Don’t count on prices dropping any time soon. OPEC admit they have no control over oil prices, with demand continuing to outstrip supply. And of course world demand continues to climb as developing countries embrace the motor car, and most governments in the western world continue to ignore more efficient solutions to transport needs.

Locally, the RACV from time to time calls for a removal of some of the taxes on fuel. I don’t see that working. A temporary retail price drop would only increase demand… and of course too much demand is precisely the problem.

Will production be able to rise, or has the last of the cheap oil fields been depleted, as per the Peak Oil theory? If the direst of predictions come true, western economies are in for a helluva jolt.

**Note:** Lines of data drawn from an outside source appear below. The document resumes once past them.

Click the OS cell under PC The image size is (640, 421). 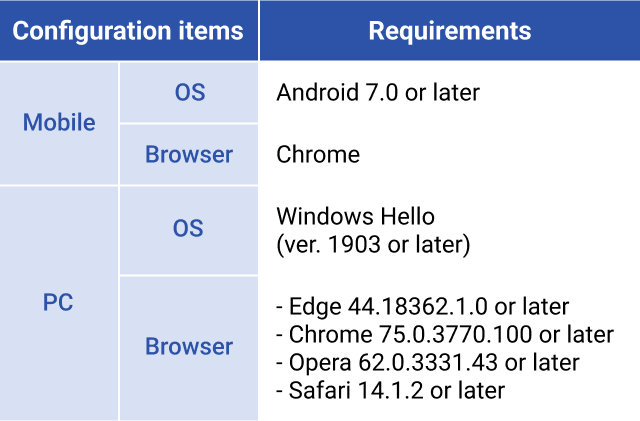189,230
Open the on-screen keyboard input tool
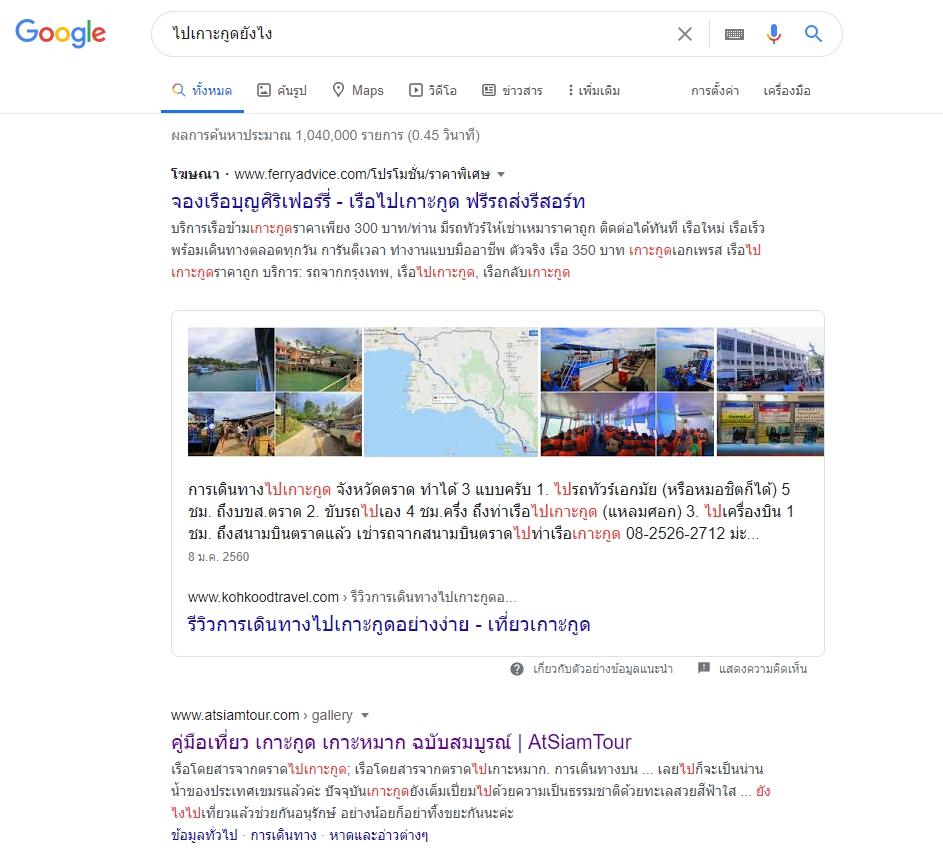The height and width of the screenshot is (858, 943). [734, 34]
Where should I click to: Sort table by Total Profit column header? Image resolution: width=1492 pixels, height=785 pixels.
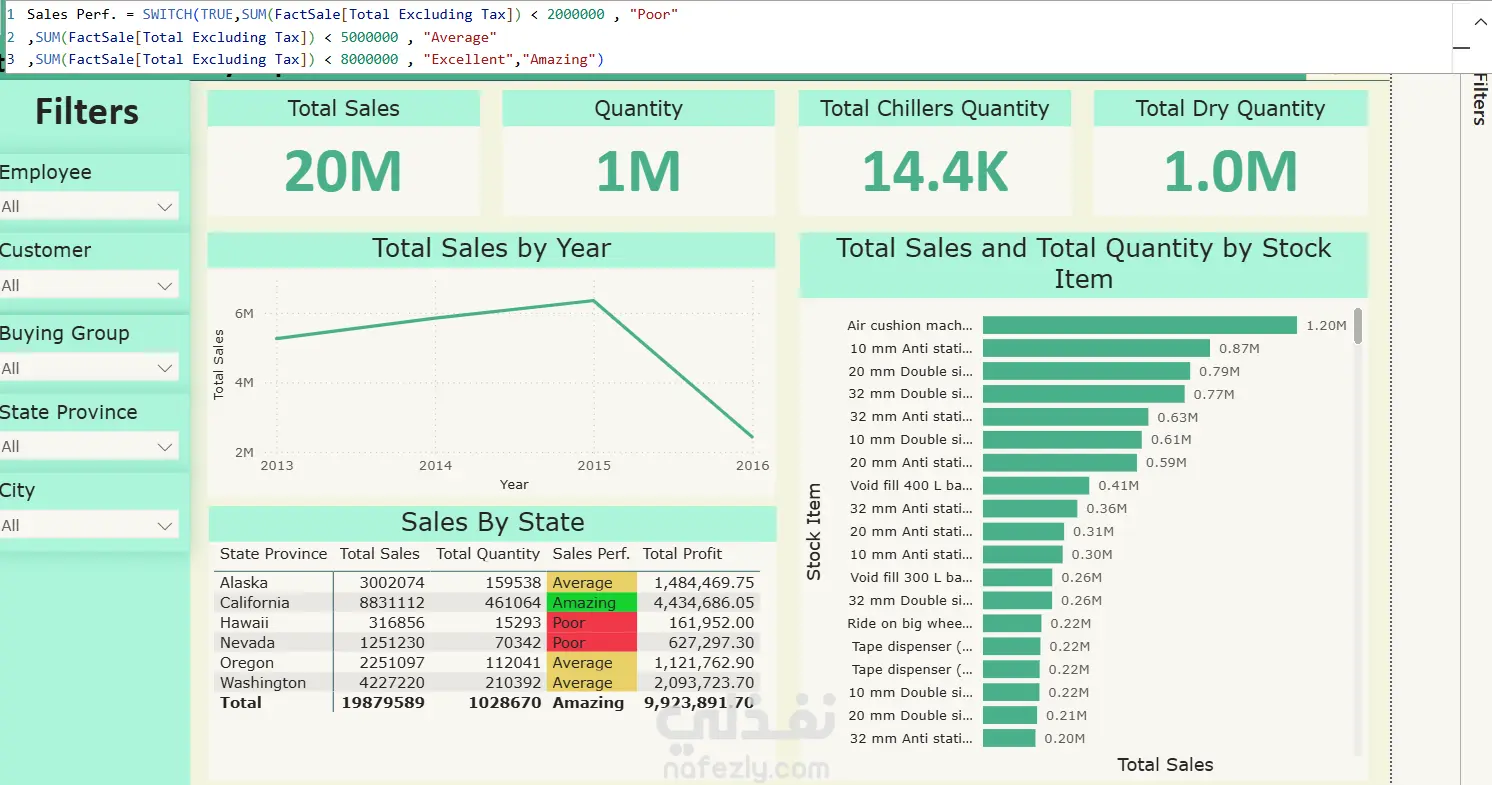[x=682, y=554]
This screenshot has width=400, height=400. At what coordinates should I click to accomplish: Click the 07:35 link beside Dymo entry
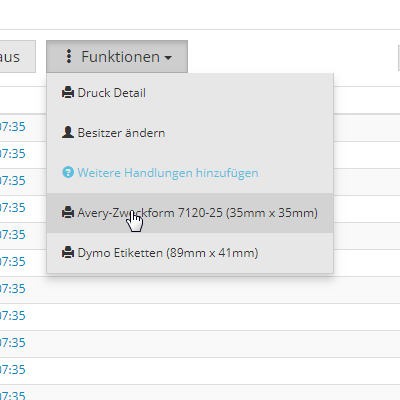[x=13, y=262]
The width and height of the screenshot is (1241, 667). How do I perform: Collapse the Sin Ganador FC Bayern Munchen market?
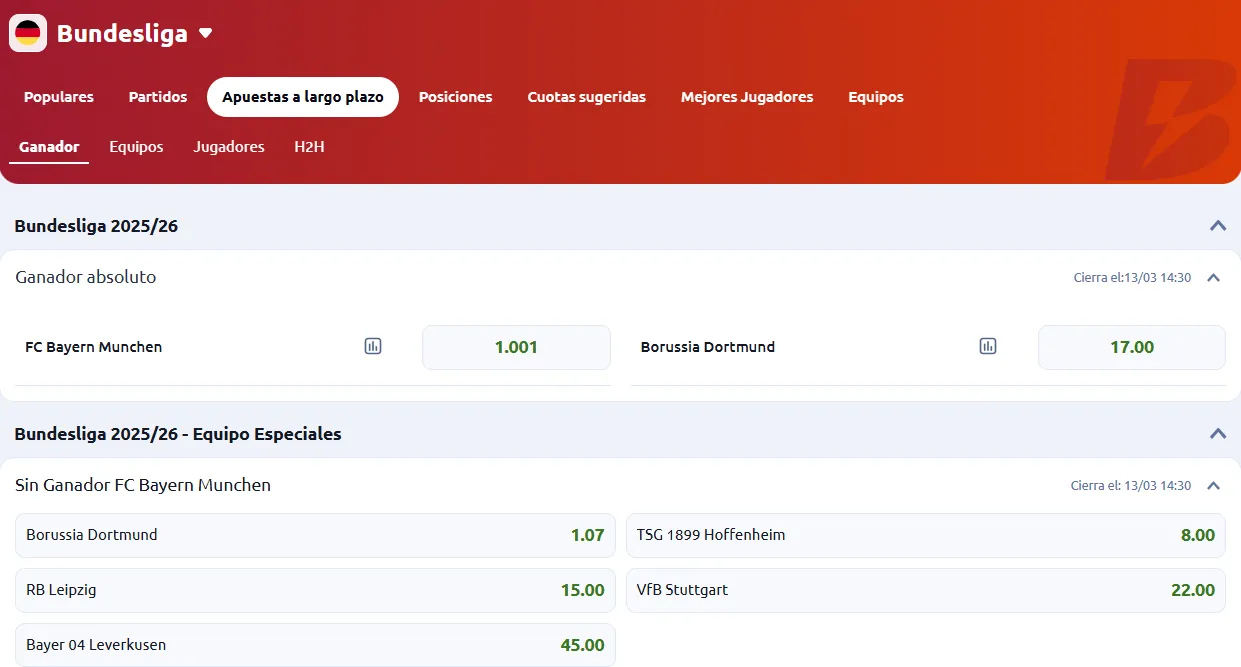(x=1213, y=485)
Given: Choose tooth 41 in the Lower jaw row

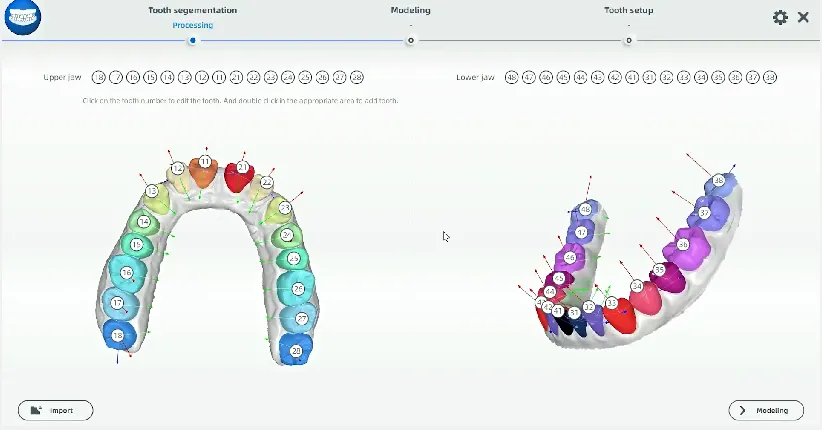Looking at the screenshot, I should pyautogui.click(x=632, y=77).
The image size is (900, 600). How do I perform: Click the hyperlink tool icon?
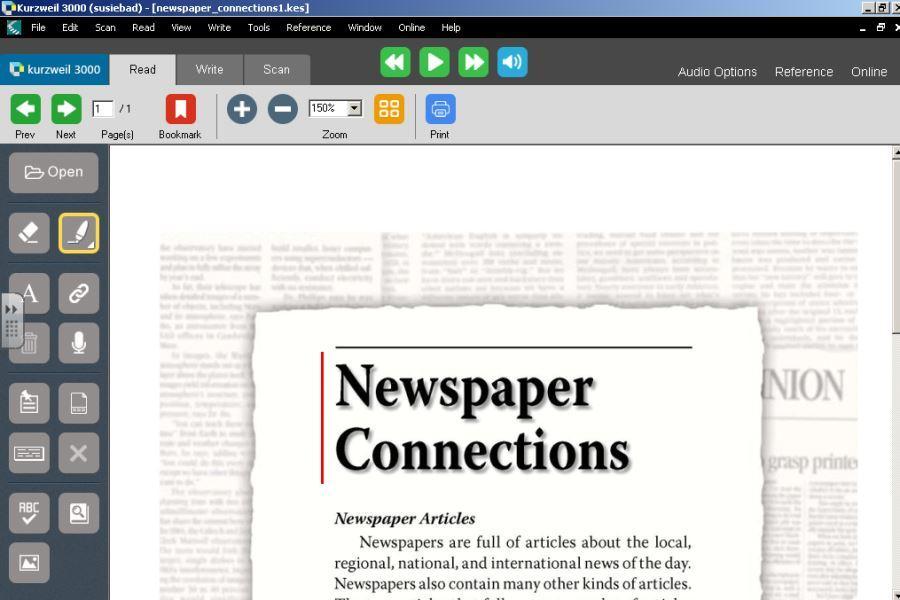[x=78, y=293]
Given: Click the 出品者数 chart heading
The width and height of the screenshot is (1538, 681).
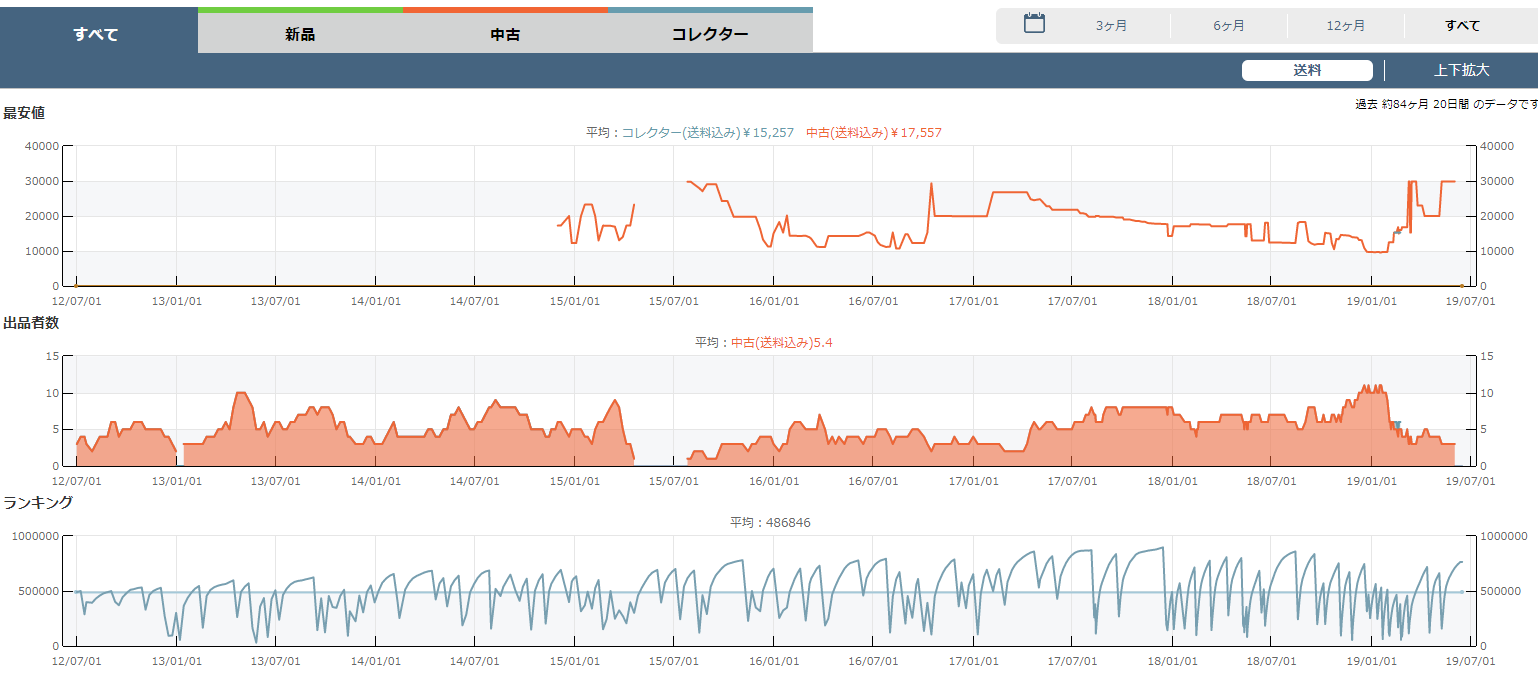Looking at the screenshot, I should (x=30, y=323).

What we really need to do is give people alternatives to consuming oil. But what would convince people to cut their driving? Petrol price doubling overnight and twice as many trains, trams and buses running? Neither will happen of course. If anything happens, it will be gradual change.

Bah, what can you do? Well, a friend who recalls the (created by OPEC) oil shortages of the 70s gave me the idea of leaving my car unused at least one day a week. I don’t do a heap of driving, but it can’t hurt to curb it further. So I left my car alone and unloved on Saturday, and gave my legs and my yearly Metcard a bit of exercise instead. Not bad — I’ll see if I can keep it up.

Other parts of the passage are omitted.